Data in this exercise:

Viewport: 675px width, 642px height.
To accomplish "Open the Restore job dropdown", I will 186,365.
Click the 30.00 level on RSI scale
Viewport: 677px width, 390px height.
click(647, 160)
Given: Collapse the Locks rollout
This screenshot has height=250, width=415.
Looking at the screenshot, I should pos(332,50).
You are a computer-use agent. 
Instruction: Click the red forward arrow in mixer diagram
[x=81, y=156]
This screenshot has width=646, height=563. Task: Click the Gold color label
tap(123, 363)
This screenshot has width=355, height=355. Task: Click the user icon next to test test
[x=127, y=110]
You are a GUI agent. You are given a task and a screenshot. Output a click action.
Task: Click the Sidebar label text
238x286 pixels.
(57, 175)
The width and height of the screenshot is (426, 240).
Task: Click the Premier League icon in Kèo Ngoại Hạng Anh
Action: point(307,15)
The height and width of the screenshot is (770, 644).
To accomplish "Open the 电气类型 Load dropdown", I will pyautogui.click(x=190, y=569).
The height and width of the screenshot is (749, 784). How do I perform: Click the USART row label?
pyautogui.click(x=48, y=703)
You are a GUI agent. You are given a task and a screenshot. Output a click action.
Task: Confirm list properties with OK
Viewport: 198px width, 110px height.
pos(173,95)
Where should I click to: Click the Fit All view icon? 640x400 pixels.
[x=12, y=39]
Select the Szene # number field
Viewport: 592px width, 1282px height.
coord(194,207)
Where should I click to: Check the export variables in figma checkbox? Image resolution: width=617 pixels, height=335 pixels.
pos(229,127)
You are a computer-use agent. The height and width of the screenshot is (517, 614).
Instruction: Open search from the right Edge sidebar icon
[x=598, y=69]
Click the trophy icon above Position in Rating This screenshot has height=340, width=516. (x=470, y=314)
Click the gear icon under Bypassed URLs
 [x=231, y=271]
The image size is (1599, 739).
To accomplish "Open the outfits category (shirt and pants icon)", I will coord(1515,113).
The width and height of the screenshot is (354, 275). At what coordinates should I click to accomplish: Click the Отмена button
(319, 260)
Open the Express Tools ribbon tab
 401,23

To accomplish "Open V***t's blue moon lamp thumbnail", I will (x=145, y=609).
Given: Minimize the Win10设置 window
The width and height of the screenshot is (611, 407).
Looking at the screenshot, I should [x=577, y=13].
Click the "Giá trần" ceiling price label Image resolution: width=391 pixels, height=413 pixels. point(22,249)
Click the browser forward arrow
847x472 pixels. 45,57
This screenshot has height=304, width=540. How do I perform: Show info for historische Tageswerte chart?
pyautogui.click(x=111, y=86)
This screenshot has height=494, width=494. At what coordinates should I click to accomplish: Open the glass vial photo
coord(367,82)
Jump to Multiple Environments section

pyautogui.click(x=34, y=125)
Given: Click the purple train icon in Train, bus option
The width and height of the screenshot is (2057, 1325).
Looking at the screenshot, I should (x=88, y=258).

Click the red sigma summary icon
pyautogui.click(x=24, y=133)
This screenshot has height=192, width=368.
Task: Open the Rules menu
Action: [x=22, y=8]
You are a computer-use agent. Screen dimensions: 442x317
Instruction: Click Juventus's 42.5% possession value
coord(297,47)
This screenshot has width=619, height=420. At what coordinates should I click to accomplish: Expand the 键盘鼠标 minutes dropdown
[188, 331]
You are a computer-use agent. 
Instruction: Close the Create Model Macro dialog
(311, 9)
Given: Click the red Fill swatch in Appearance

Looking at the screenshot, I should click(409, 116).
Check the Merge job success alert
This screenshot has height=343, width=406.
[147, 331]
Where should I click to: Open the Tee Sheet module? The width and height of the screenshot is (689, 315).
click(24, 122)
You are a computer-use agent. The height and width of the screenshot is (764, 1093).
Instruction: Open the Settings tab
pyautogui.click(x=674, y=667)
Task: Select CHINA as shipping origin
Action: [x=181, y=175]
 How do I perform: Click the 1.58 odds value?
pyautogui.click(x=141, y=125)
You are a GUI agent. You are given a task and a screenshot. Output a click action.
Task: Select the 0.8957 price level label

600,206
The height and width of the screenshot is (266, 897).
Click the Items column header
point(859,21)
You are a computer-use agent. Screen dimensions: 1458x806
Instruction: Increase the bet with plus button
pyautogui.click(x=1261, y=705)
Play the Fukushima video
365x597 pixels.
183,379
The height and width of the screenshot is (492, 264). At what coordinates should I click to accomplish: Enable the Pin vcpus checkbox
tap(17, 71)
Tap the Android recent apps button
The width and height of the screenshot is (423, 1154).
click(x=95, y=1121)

Prompt:
For every line of the records that includes the string "computer", add one to a tally; the answer is that tally alone.

Reply:
6